**GIVEN DATA**:
++++++

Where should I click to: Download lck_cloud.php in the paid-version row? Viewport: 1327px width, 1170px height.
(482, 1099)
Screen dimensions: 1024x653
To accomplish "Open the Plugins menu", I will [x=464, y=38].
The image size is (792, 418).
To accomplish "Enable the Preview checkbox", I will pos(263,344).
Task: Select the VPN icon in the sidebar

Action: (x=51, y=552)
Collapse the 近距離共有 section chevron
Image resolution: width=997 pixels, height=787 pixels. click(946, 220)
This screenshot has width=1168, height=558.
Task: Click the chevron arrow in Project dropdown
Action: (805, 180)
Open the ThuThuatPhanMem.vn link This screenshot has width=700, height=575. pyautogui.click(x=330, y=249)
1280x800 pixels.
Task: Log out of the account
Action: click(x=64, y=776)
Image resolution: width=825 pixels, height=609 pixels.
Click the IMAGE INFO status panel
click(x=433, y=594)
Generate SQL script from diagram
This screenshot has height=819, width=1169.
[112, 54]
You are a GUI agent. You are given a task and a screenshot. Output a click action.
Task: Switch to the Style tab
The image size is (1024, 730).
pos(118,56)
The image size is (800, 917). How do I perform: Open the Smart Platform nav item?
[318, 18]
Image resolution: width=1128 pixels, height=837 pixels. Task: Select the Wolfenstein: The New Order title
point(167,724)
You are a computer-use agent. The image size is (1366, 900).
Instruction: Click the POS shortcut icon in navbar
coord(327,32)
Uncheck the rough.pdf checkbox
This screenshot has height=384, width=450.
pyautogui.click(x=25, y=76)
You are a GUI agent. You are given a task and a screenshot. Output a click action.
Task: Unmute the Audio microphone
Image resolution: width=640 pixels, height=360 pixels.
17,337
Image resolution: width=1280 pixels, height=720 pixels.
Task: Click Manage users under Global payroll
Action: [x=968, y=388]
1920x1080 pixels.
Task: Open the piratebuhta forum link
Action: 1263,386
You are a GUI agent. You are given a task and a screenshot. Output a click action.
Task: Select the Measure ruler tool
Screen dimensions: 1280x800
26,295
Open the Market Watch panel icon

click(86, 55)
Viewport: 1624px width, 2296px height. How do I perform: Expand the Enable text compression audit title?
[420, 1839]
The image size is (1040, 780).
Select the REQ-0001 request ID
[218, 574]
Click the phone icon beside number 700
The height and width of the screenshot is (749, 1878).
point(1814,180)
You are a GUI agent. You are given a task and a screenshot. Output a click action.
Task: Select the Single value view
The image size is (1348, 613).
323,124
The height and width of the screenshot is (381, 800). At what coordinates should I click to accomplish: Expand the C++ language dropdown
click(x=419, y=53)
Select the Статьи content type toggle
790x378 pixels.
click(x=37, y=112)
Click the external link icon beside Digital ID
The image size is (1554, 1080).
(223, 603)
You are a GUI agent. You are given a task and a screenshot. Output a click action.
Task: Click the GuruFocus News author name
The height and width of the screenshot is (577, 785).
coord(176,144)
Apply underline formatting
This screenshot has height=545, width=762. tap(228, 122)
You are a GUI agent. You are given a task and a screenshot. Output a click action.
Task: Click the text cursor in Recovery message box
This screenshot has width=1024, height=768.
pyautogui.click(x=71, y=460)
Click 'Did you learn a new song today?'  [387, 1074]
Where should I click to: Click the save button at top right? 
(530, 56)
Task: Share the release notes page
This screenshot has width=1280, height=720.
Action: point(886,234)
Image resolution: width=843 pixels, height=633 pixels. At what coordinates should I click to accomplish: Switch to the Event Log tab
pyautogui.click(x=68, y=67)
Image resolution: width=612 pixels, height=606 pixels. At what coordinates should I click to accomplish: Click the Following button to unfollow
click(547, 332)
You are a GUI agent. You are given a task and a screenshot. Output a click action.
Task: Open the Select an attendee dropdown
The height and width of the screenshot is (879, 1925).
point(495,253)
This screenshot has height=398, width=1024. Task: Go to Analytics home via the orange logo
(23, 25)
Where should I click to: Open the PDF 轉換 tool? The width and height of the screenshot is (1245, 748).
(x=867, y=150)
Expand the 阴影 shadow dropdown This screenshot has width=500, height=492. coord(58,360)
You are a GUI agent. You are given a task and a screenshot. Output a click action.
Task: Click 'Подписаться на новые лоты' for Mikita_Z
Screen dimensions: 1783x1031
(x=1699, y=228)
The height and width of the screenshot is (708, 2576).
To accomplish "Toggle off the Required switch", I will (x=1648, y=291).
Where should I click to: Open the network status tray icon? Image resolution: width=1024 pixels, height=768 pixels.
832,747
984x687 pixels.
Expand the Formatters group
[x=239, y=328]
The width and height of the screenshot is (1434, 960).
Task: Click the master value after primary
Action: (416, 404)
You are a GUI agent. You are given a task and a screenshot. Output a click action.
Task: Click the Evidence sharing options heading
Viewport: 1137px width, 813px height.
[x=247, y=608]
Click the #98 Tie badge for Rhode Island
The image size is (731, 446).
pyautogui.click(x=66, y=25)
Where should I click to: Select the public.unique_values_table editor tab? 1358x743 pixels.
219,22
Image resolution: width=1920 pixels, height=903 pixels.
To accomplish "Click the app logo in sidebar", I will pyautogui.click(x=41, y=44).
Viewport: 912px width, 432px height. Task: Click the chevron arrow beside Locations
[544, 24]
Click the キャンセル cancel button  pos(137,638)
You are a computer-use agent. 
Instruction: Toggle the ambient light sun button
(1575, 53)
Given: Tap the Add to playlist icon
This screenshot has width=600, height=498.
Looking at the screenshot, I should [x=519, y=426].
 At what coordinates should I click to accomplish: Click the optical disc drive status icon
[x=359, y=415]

++++++

**TASK OBJECTIVE**: Every record shown above should be set down again exactly.

**REPLY**:
Where should I click to: Download lck_cloud.php in the paid-version row? Viewport: 1327px width, 1170px height.
(482, 1099)
Screen dimensions: 1024x653
To accomplish "Open the Plugins menu", I will [x=464, y=38].
The image size is (792, 418).
To accomplish "Enable the Preview checkbox", I will pos(263,344).
Task: Select the VPN icon in the sidebar

Action: (x=51, y=552)
Collapse the 近距離共有 section chevron
Image resolution: width=997 pixels, height=787 pixels. click(946, 220)
This screenshot has width=1168, height=558.
Task: Click the chevron arrow in Project dropdown
Action: (805, 180)
Open the ThuThuatPhanMem.vn link This screenshot has width=700, height=575. pyautogui.click(x=330, y=249)
1280x800 pixels.
Task: Log out of the account
Action: click(x=64, y=776)
Image resolution: width=825 pixels, height=609 pixels.
Click the IMAGE INFO status panel
click(x=433, y=594)
Generate SQL script from diagram
This screenshot has height=819, width=1169.
[112, 54]
You are a GUI agent. You are given a task and a screenshot. Output a click action.
Task: Switch to the Style tab
The image size is (1024, 730).
pos(118,56)
The image size is (800, 917). How do I perform: Open the Smart Platform nav item?
[318, 18]
Image resolution: width=1128 pixels, height=837 pixels. Task: Select the Wolfenstein: The New Order title
point(167,724)
You are a computer-use agent. The image size is (1366, 900).
Instruction: Click the POS shortcut icon in navbar
coord(327,32)
Uncheck the rough.pdf checkbox
This screenshot has height=384, width=450.
pyautogui.click(x=25, y=76)
You are a GUI agent. You are given a task and a screenshot. Output a click action.
Task: Unmute the Audio microphone
Image resolution: width=640 pixels, height=360 pixels.
17,337
Image resolution: width=1280 pixels, height=720 pixels.
Task: Click Manage users under Global payroll
Action: [x=968, y=388]
1920x1080 pixels.
Task: Open the piratebuhta forum link
Action: 1263,386
You are a GUI agent. You are given a task and a screenshot. Output a click action.
Task: Select the Measure ruler tool
Screen dimensions: 1280x800
26,295
Open the Market Watch panel icon

click(86, 55)
Viewport: 1624px width, 2296px height. How do I perform: Expand the Enable text compression audit title?
[420, 1839]
The image size is (1040, 780).
Select the REQ-0001 request ID
[218, 574]
Click the phone icon beside number 700
The height and width of the screenshot is (749, 1878).
point(1814,180)
You are a GUI agent. You are given a task and a screenshot. Output a click action.
Task: Select the Single value view
The image size is (1348, 613).
323,124
The height and width of the screenshot is (381, 800). At what coordinates should I click to accomplish: Expand the C++ language dropdown
click(x=419, y=53)
Select the Статьи content type toggle
790x378 pixels.
click(x=37, y=112)
Click the external link icon beside Digital ID
The image size is (1554, 1080).
(223, 603)
You are a GUI agent. You are given a task and a screenshot. Output a click action.
Task: Click the GuruFocus News author name
The height and width of the screenshot is (577, 785).
coord(176,144)
Apply underline formatting
This screenshot has height=545, width=762. tap(228, 122)
You are a GUI agent. You are given a task and a screenshot. Output a click action.
Task: Click the text cursor in Recovery message box
This screenshot has width=1024, height=768.
pyautogui.click(x=71, y=460)
Click 'Did you learn a new song today?'  [387, 1074]
Where should I click to: Click the save button at top right? 
(530, 56)
Task: Share the release notes page
This screenshot has width=1280, height=720.
Action: point(886,234)
Image resolution: width=843 pixels, height=633 pixels. At what coordinates should I click to accomplish: Switch to the Event Log tab
pyautogui.click(x=68, y=67)
Image resolution: width=612 pixels, height=606 pixels. At what coordinates should I click to accomplish: Click the Following button to unfollow
click(547, 332)
You are a GUI agent. You are given a task and a screenshot. Output a click action.
Task: Open the Select an attendee dropdown
The height and width of the screenshot is (879, 1925).
point(495,253)
This screenshot has height=398, width=1024. Task: Go to Analytics home via the orange logo
(23, 25)
Where should I click to: Open the PDF 轉換 tool? The width and height of the screenshot is (1245, 748).
(x=867, y=150)
Expand the 阴影 shadow dropdown This screenshot has width=500, height=492. coord(58,360)
You are a GUI agent. You are given a task and a screenshot. Output a click action.
Task: Click 'Подписаться на новые лоты' for Mikita_Z
Screen dimensions: 1783x1031
(x=1699, y=228)
The height and width of the screenshot is (708, 2576).
To accomplish "Toggle off the Required switch", I will (x=1648, y=291).
Where should I click to: Open the network status tray icon? Image resolution: width=1024 pixels, height=768 pixels.
832,747
984x687 pixels.
Expand the Formatters group
[x=239, y=328]
The width and height of the screenshot is (1434, 960).
Task: Click the master value after primary
Action: (416, 404)
You are a GUI agent. You are given a task and a screenshot. Output a click action.
Task: Click the Evidence sharing options heading
Viewport: 1137px width, 813px height.
[x=247, y=608]
Click the #98 Tie badge for Rhode Island
The image size is (731, 446).
pyautogui.click(x=66, y=25)
Where should I click to: Select the public.unique_values_table editor tab? 1358x743 pixels.
219,22
Image resolution: width=1920 pixels, height=903 pixels.
To accomplish "Click the app logo in sidebar", I will pyautogui.click(x=41, y=44).
Viewport: 912px width, 432px height. Task: Click the chevron arrow beside Locations
[544, 24]
Click the キャンセル cancel button  pos(137,638)
You are a computer-use agent. 
Instruction: Toggle the ambient light sun button
(1575, 53)
Given: Tap the Add to playlist icon
This screenshot has width=600, height=498.
Looking at the screenshot, I should [x=519, y=426].
 At what coordinates should I click to accomplish: Click the optical disc drive status icon
[x=359, y=415]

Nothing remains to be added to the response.